Perhaps the greatest advantage that a Phoenix group has is that its leaders know the influencers at the facility and those influencers know you. Of course, depending on what triggered the downfall of the existing group, it may be that that familiarity is what bred contempt. The solution is to amputate from membership in the new group those who caused the contempt, and to then work hard to rehabilitate the budding Phoenix group's image.

But localness alone isn't sufficient in and of itself. Instead, it has to be nurtured and leveraged into support for the group that both counts (the right people and the right message) and that cannot easily be reversed or withdrawn.

Funding

There's no free lunch: Implementing the Phoenix Strategy requires an investment by the moving parties, an investment in themselves.

This isn't a game for amateurs. Quite unfortunately, the unwillingness to invest in their own future is what got many anesthesiologists into the Com-Od and LAG situations to begin with.

In addition to contributing capital for equity interests in the new practice entity, making loans to the entity and borrowing from traditional lenders, groups have other sources of funding, some from outside the group and some from inside.

Of course, outside funding includes stipend support from the hospital.

And, in connection with inside financial support, a Phoenix group's members often agree to defer the flow of compensation from the group, tying their compensation to available funds. For example, methodologies include an extended lag time between month of service and month of payment and a floating compensation unit value.

Sponsorship

In addition to providing financial support, the hospital is a natural sponsor for the rebirth of a Phoenix group.

It needs coverage. It's sick and tired of the existing group. It could turn to an RFP and attract a national group (or a replacement national group) or some other regional player, but an RFP is increasingly being seen as a fool's choice: in many cases it's what created the problem with the existing group in the first place.

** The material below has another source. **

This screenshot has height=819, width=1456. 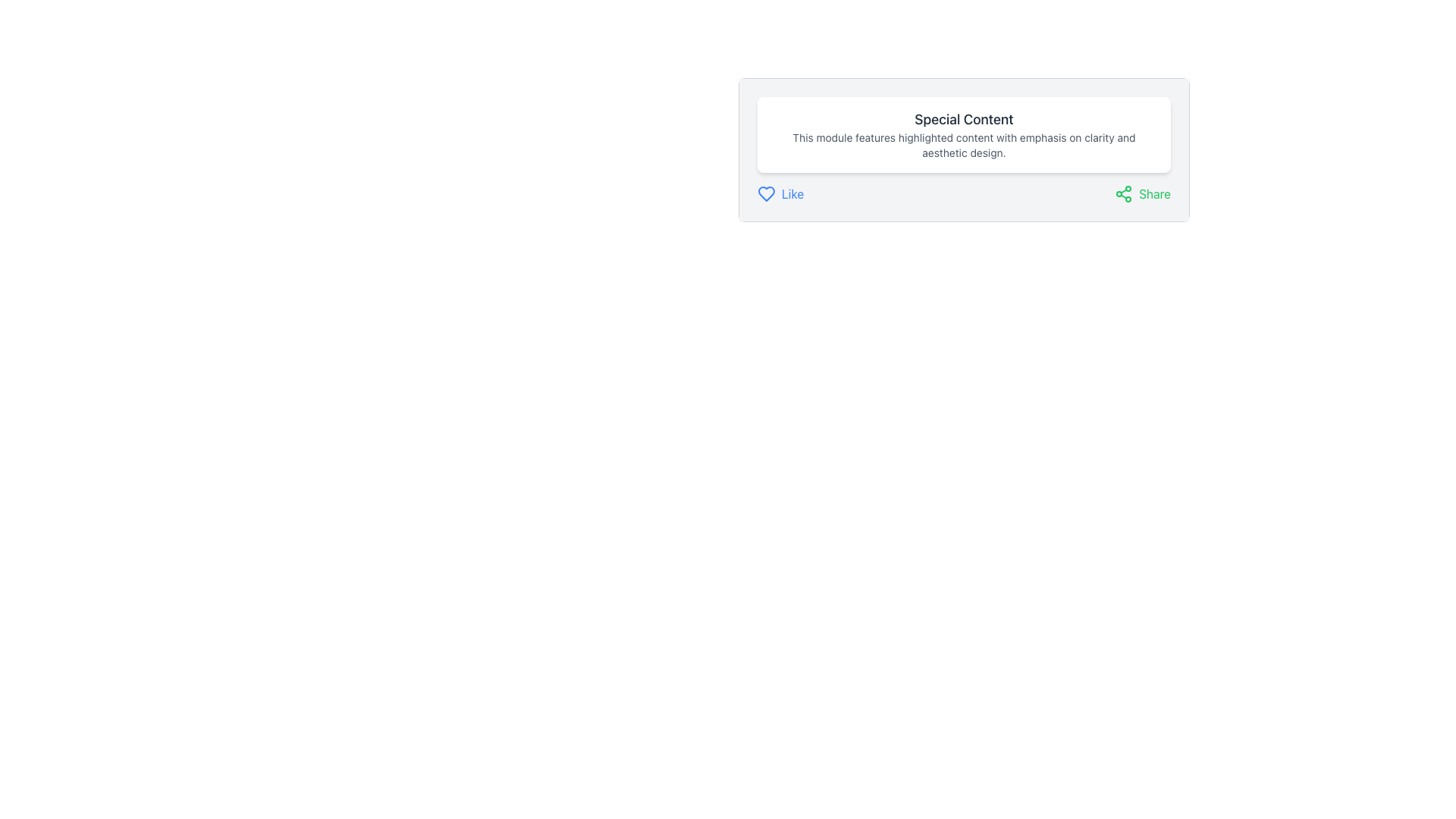 What do you see at coordinates (963, 119) in the screenshot?
I see `the text label displaying 'Special Content' to observe any potential effects` at bounding box center [963, 119].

This is especially true in connection with the rebirth of a group that was once a part of a large national or regional group. The hospital has been burned once and is likely to be more amenable to an active financial and political role in fostering the creation of a truly local group that is likely to be highly responsive to the hospital's needs.

Conclusion

Unlike natural death, the death of an anesthesia group can be leveraged into the birth of a new one.

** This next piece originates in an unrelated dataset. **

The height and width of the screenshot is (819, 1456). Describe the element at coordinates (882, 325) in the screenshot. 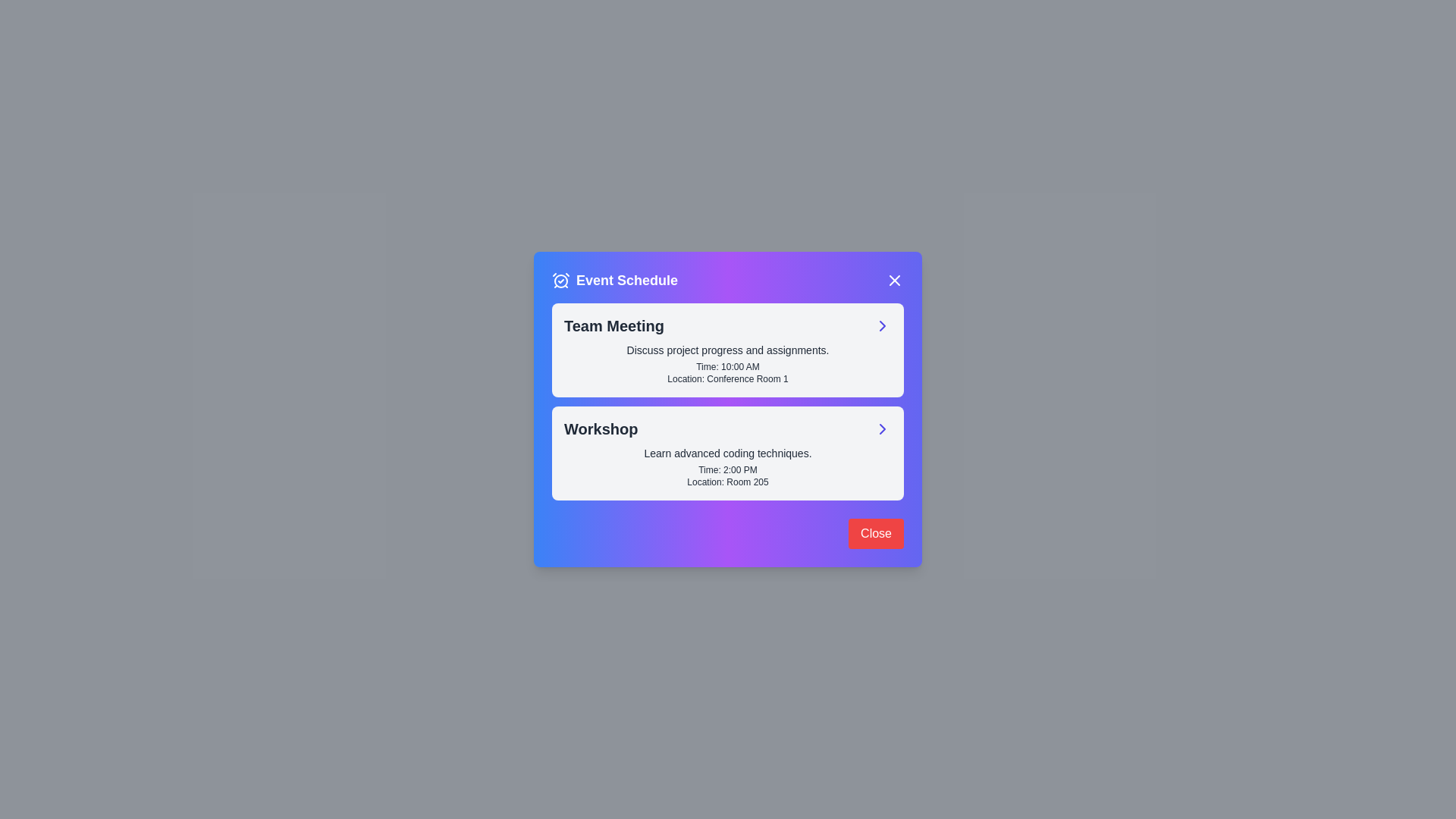

I see `the event Team Meeting by clicking on its corresponding area` at that location.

Someone is going to take over the provision of anesthesia services at the facility. Will you be offered a job with the new master? Will you pack up and leave on your own volition for a job somewhere else? Or will you attempt to master your own fate at the facility?

Under the right circumstances, with the right leadership and support, the transgressions of the past can be surmounted and the advantages of localness can be leveraged into a new beginning.